Male inflorescences are interfoliar, branched to two orders, with solitary or grouped rachillae 9-36 cm long. Flowers have greenish corolla lobes, yellow anthers, and a small pistillode. Female inflorescences are interfoliar, 60-120 cm long, branched to one order with 2-5 pendulous rachillae. Female flowers have slightly obovate petals, thin staminodes, and a globose ovary.

The fruit is irregularly top-shaped, 5-6 cm high and 4-6 cm in diameter, on a hairy pedicel up to 12 mm long.
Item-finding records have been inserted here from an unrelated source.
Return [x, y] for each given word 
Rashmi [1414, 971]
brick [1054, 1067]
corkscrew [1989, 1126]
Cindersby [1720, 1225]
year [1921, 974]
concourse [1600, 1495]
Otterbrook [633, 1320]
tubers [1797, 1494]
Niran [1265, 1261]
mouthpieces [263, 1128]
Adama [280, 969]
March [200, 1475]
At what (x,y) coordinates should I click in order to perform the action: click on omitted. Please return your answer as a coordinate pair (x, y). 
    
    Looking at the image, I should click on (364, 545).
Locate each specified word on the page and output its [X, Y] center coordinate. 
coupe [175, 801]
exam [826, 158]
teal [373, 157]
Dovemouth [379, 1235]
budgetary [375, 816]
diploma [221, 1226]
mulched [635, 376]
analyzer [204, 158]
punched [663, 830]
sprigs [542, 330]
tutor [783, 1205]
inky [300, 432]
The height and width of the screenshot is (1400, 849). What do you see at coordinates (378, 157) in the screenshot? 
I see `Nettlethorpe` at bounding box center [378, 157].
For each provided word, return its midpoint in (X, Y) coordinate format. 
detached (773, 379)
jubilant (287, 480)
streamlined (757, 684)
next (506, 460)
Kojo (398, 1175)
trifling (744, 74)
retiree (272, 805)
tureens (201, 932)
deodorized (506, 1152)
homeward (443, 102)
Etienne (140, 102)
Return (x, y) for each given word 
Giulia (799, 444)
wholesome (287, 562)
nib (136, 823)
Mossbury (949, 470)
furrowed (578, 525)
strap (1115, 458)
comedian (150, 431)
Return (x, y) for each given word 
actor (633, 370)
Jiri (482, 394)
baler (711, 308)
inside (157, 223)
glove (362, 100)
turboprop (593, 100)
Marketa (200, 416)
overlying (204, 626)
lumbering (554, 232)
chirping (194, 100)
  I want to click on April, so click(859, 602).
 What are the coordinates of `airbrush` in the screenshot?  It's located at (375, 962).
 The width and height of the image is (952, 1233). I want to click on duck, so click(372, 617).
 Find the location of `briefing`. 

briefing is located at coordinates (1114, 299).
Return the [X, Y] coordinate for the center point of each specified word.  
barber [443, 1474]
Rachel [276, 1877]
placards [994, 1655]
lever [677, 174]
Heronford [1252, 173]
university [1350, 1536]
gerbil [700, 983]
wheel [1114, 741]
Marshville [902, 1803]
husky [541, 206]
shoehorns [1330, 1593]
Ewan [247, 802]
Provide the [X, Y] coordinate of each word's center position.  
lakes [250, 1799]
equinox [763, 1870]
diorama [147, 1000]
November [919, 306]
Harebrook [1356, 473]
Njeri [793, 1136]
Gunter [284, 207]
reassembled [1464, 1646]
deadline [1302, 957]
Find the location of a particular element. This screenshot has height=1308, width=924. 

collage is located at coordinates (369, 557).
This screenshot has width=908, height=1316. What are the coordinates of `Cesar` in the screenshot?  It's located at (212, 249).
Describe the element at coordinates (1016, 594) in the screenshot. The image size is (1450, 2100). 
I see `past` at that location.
The mesocarp is fibrous, and the endocarp is hard and woody. The seed is about 2.7 cm wide with a homogeneous endosperm and a central hollow.

==Uses==
The spongy pulp of the hard, brown fruit is edible and the fruit is eaten and sold in Madagascar and in eastern Africa; its Swahili name is Mkoma. The flavour has been compared to raisins and raisin bran.